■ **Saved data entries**
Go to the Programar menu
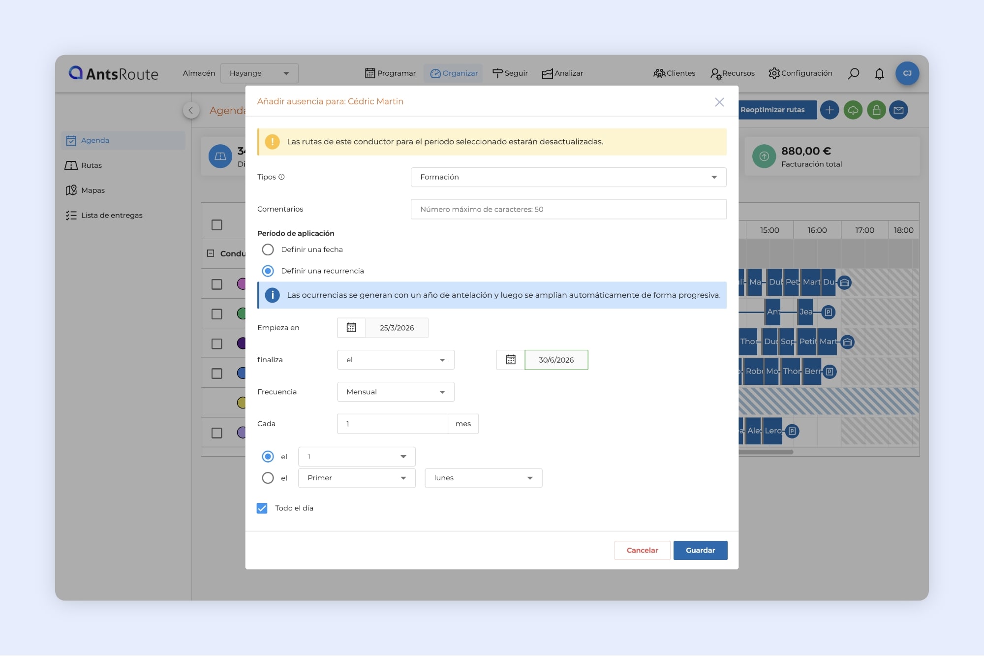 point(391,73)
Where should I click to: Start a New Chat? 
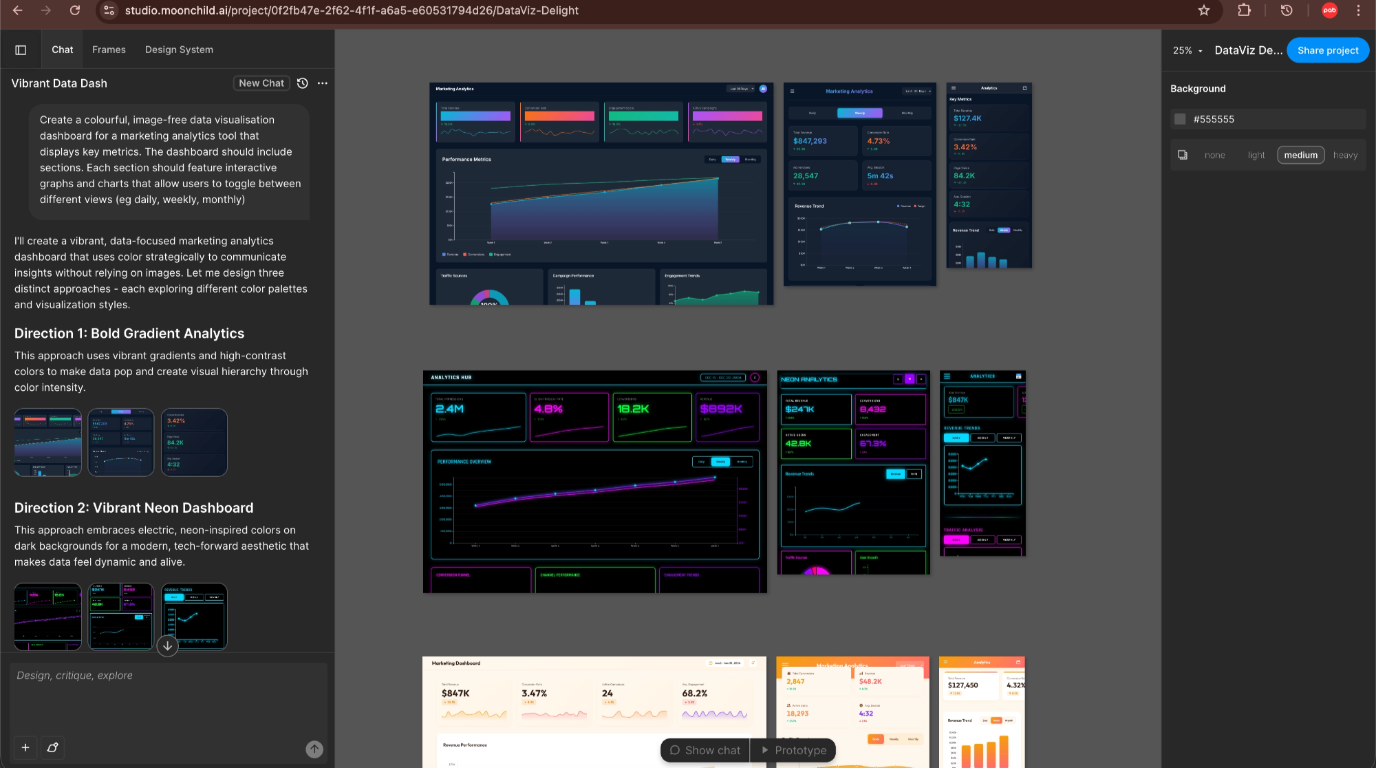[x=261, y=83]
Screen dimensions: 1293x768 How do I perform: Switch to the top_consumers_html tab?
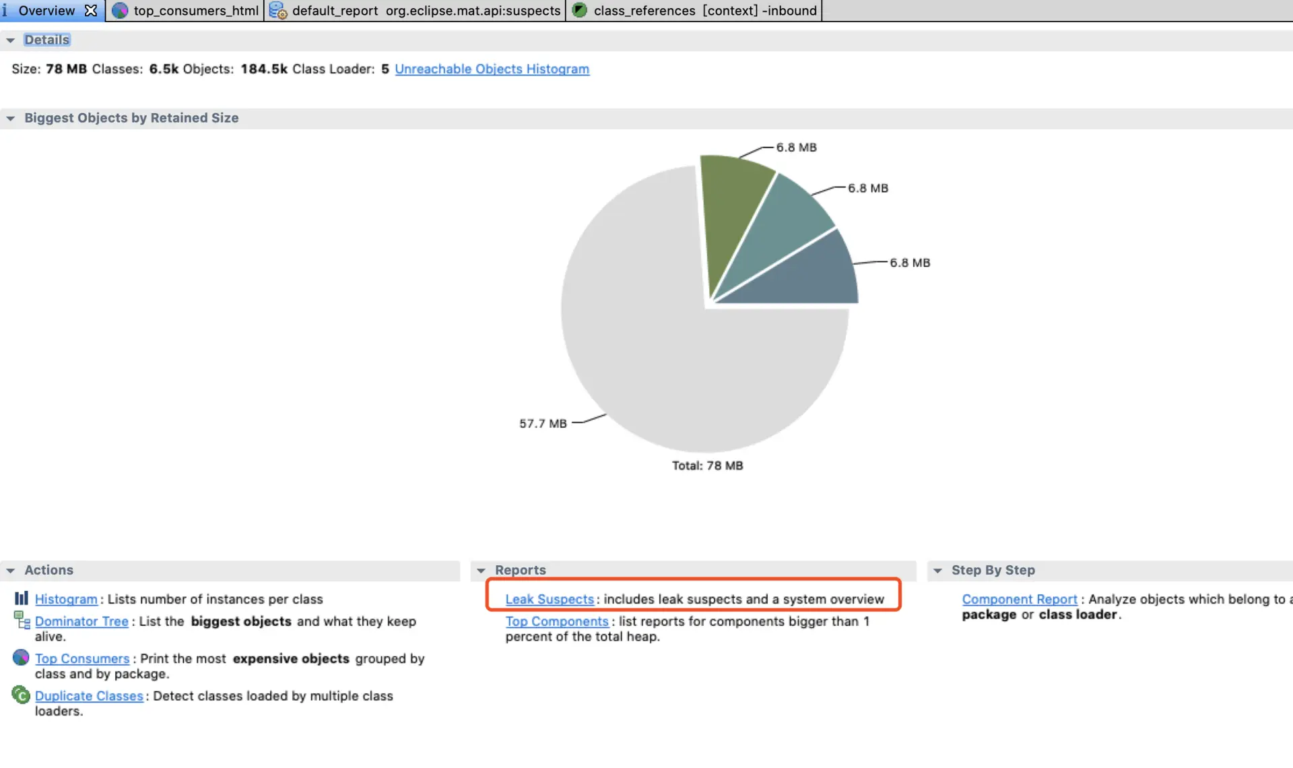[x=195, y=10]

■ **PROBLEM**
Your task is to retype, exactly and only, the lines from the line holding "Screen dimensions: 1293x768" through the final line of the data above, with both ends kept. Drop the pictures.

■ **WRITTEN SOLUTION**
Screen dimensions: 1293x768 How do I perform: Switch to the top_consumers_html tab?
[x=195, y=10]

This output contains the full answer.